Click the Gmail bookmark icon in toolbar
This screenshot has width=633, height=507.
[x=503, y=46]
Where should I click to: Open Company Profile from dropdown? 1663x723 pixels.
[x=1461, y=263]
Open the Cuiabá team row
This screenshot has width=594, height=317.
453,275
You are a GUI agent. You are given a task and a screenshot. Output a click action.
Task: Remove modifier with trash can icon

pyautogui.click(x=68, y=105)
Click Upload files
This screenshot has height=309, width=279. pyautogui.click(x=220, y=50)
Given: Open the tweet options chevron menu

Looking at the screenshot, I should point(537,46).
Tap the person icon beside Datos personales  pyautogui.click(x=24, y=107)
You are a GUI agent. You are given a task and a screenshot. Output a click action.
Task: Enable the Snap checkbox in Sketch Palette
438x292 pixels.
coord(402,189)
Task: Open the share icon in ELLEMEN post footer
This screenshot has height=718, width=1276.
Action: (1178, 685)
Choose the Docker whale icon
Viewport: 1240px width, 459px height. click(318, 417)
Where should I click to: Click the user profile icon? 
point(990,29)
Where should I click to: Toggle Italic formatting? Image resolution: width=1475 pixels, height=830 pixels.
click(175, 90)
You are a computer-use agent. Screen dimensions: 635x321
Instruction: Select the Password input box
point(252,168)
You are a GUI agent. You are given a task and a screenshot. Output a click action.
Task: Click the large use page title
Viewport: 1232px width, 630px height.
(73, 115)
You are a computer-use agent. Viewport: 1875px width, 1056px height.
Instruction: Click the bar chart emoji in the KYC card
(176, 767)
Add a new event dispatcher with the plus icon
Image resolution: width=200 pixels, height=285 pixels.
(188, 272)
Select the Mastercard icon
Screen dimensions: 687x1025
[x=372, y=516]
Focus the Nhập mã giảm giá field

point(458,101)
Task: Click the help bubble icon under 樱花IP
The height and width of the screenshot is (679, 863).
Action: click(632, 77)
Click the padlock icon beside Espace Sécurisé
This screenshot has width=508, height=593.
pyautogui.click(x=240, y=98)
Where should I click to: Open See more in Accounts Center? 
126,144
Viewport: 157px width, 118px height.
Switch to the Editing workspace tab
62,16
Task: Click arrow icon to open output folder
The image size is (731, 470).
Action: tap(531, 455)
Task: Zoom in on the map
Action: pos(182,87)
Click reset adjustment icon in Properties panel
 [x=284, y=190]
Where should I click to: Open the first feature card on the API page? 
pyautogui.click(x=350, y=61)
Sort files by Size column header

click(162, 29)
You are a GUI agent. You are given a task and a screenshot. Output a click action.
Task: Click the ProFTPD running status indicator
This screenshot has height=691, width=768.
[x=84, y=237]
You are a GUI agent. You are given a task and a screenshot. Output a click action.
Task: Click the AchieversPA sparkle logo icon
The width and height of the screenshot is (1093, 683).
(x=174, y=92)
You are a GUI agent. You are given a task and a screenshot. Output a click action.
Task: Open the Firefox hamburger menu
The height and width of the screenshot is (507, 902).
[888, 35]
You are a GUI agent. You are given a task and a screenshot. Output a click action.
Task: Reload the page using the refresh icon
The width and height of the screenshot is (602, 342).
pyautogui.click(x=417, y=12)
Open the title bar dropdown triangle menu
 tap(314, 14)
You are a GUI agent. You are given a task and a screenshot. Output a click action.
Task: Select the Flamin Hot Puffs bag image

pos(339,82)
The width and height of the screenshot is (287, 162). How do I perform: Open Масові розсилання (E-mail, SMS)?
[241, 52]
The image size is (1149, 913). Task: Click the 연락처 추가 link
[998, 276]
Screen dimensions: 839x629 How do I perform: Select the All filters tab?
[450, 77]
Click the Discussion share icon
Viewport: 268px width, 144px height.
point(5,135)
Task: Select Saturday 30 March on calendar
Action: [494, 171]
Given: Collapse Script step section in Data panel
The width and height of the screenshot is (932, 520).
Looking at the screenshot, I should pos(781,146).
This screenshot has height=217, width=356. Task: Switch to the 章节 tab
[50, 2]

● ● ●

*ACTIVITY*.
From the records above, extract everything verbatim.

*OUTPUT BELOW*.
Click the Gmail bookmark icon in toolbar
This screenshot has width=633, height=507.
[x=503, y=46]
Where should I click to: Open Company Profile from dropdown? 1663x723 pixels.
[x=1461, y=263]
Open the Cuiabá team row
This screenshot has width=594, height=317.
453,275
You are a GUI agent. You are given a task and a screenshot. Output a click action.
Task: Remove modifier with trash can icon

pyautogui.click(x=68, y=105)
Click Upload files
This screenshot has height=309, width=279. pyautogui.click(x=220, y=50)
Given: Open the tweet options chevron menu

Looking at the screenshot, I should point(537,46).
Tap the person icon beside Datos personales  pyautogui.click(x=24, y=107)
You are a GUI agent. You are given a task and a screenshot. Output a click action.
Task: Enable the Snap checkbox in Sketch Palette
438x292 pixels.
coord(402,189)
Task: Open the share icon in ELLEMEN post footer
This screenshot has height=718, width=1276.
Action: (1178, 685)
Choose the Docker whale icon
Viewport: 1240px width, 459px height. click(318, 417)
Where should I click to: Click the user profile icon? 
point(990,29)
Where should I click to: Toggle Italic formatting? Image resolution: width=1475 pixels, height=830 pixels.
click(175, 90)
You are a computer-use agent. Screen dimensions: 635x321
Instruction: Select the Password input box
point(252,168)
You are a GUI agent. You are given a task and a screenshot. Output a click action.
Task: Click the large use page title
Viewport: 1232px width, 630px height.
(73, 115)
You are a computer-use agent. Viewport: 1875px width, 1056px height.
Instruction: Click the bar chart emoji in the KYC card
(176, 767)
Add a new event dispatcher with the plus icon
Image resolution: width=200 pixels, height=285 pixels.
(188, 272)
Select the Mastercard icon
Screen dimensions: 687x1025
[x=372, y=516]
Focus the Nhập mã giảm giá field

point(458,101)
Task: Click the help bubble icon under 樱花IP
The height and width of the screenshot is (679, 863).
Action: click(632, 77)
Click the padlock icon beside Espace Sécurisé
This screenshot has width=508, height=593.
pyautogui.click(x=240, y=98)
Where should I click to: Open See more in Accounts Center? 
126,144
Viewport: 157px width, 118px height.
Switch to the Editing workspace tab
62,16
Task: Click arrow icon to open output folder
The image size is (731, 470).
Action: tap(531, 455)
Task: Zoom in on the map
Action: pos(182,87)
Click reset adjustment icon in Properties panel
 [x=284, y=190]
Where should I click to: Open the first feature card on the API page? 
pyautogui.click(x=350, y=61)
Sort files by Size column header

click(162, 29)
You are a GUI agent. You are given a task and a screenshot. Output a click action.
Task: Click the ProFTPD running status indicator
This screenshot has height=691, width=768.
[x=84, y=237]
You are a GUI agent. You are given a task and a screenshot. Output a click action.
Task: Click the AchieversPA sparkle logo icon
The width and height of the screenshot is (1093, 683).
(x=174, y=92)
You are a GUI agent. You are given a task and a screenshot. Output a click action.
Task: Open the Firefox hamburger menu
The height and width of the screenshot is (507, 902).
[888, 35]
You are a GUI agent. You are given a task and a screenshot. Output a click action.
Task: Reload the page using the refresh icon
The width and height of the screenshot is (602, 342).
pyautogui.click(x=417, y=12)
Open the title bar dropdown triangle menu
 tap(314, 14)
You are a GUI agent. You are given a task and a screenshot. Output a click action.
Task: Select the Flamin Hot Puffs bag image

pos(339,82)
The width and height of the screenshot is (287, 162). How do I perform: Open Масові розсилання (E-mail, SMS)?
[241, 52]
The image size is (1149, 913). Task: Click the 연락처 추가 link
[998, 276]
Screen dimensions: 839x629 How do I perform: Select the All filters tab?
[450, 77]
Click the Discussion share icon
Viewport: 268px width, 144px height.
point(5,135)
Task: Select Saturday 30 March on calendar
Action: [494, 171]
Given: Collapse Script step section in Data panel
The width and height of the screenshot is (932, 520).
Looking at the screenshot, I should pos(781,146).
This screenshot has height=217, width=356. Task: Switch to the 章节 tab
[50, 2]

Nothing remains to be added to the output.